■ Consigne écrite A ■
Dans l'extrait sur Kevin Vigneau, relevez toutes les catégories de personnes dont les appels font d'ordinaire sonner son téléphone.
■ Consigne écrite B ■
Recopiez l'extrait sur Kevin Vigneau, de la partie qui commence par les mots contenant « Après les échecs, Kevin » jusqu'à celle qui se termine par « jusqu'à treize heures! ».

■ Extrait du document ■
════════

30.3.11

Des nouvelles de KV


Mon frère Kevin Vigneau est un très drôle d'oiseau, comme ne sont pas sans le savoir ceux d'entre vous qui l'ont rencontré et comme ne peuvent l'ignorer les autres qui en ont seulement entendu parler, voire n'ont que lu à son propos, y compris ceux qui le prennent toujours pour un personnage de fiction.

Avant-hier, il s'est retrouvé dans une position pour lui aussi déconcertante que singulière: il n'avait rien à faire. Cela ne lui arrive jamais, il s'emploie comme un forcené à faire en sorte de n'avoir jamais rien à faire, mais on a beau faire, il arrive qu'il n'arrive rien. Soudain, un beau lundi matin, son fils étant rentré chez sa mère, sa maîtresse se remettant chez elle d'une appendicectomie, sa pile de livres étant lue et visionnée la cinquième saison de 24, son contrat de peinture dans une baraque de riches remis au lendemain, son téléphone inexplicablement silencieux alors qu'il ne cesse de sonner d'ordinaire, plein d'appels de disciples et de thuriféraires et de bons pauvres diables et de gangsters et d'entrepreneurs et de membres de la famille et parfois même de moi, le voilà désoeuvré à s'en ronger le sang, sans envie de cuisiner ni de relier une vieille édition de La Symphonie pastorale ni de l'écouter, il n'a même pas le goût de boire, ce qui lui fait prendre conscience de toute l'étrangeté de cette situation...

Inquiet, agité, bouillant de force inutilisée, il s'oblige à s'asseoir devant son Mac et le bat deux fois aux échecs. C'est un bon feeling, moins vif mais plus profondément satisfaisant que de gagner au poker en ligne contre des adversaires invisibles: certes, eux sont humains, mais quand il triomphe d'une intelligence artificielle, c'est lui-même qu'il a vaincu et surpassé, et ce n'est pas vanité de reconnaître que la chose est sacrément difficile...

Après les échecs, Kevin se retrouve au même point, sauf qu'il est dix heures du matin. Il se lève à cinq: d'habitude, vers dix heures, la moitié de sa journée de travail est faite. Comment, au nom du ciel, va-t-il pouvoir s'y prendre pour faire quelque chose de cet interminable lundi, ce trou noir, ce temps mort?

Alors, il lui revient qu'il est également écrivain, et qu'il a bu un pot la semaine dernière avec un producteur en quête de chansons. Il sort sa plume, son encrier, son papier, s'installe à son bureau, se relève pour feuilleter Fontes afin de visualiser des structures de chansons, puis s'assied pour de bon. Deux heures plus tard, il a accouché de ce qui suit, et à sa grande joie, il lui reste encore à le transcrire en Word avant de me l'envoyer: de quoi travailler au moins jusqu'à treize heures!

════════

■ Données enregistrées ■
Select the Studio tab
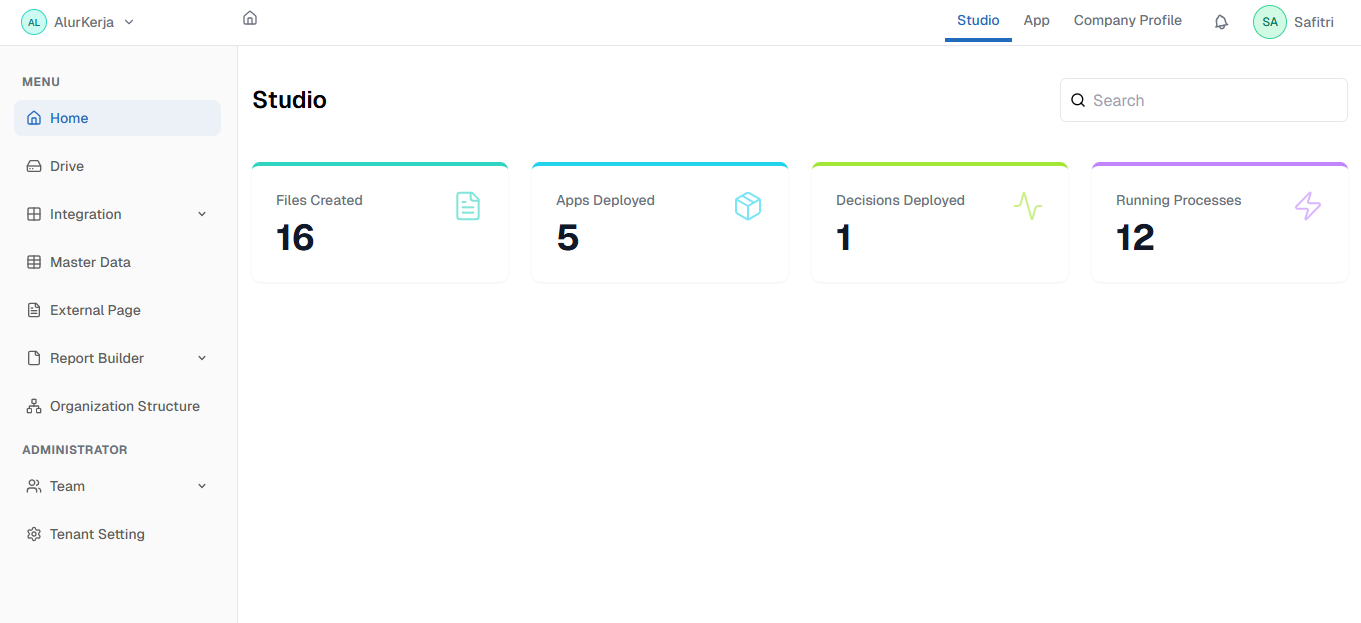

════════

■ Réponse complète A ■
- les disciples
- les thuriféraires
- les bons pauvres diables
- les gangsters
- les entrepreneurs
- les membres de la famille
- parfois même moi

■ Réponse complète B ■
Après les échecs, Kevin se retrouve au même point, sauf qu'il est dix heures du matin. Il se lève à cinq: d'habitude, vers dix heures, la moitié de sa journée de travail est faite. Comment, au nom du ciel, va-t-il pouvoir s'y prendre pour faire quelque chose de cet interminable lundi, ce trou noir, ce temps mort?

Alors, il lui revient qu'il est également écrivain, et qu'il a bu un pot la semaine dernière avec un producteur en quête de chansons. Il sort sa plume, son encrier, son papier, s'installe à son bureau, se relève pour feuilleter Fontes afin de visualiser des structures de chansons, puis s'assied pour de bon. Deux heures plus tard, il a accouché de ce qui suit, et à sa grande joie, il lui reste encore à le transcrire en Word avant de me l'envoyer: de quoi travailler au moins jusqu'à treize heures!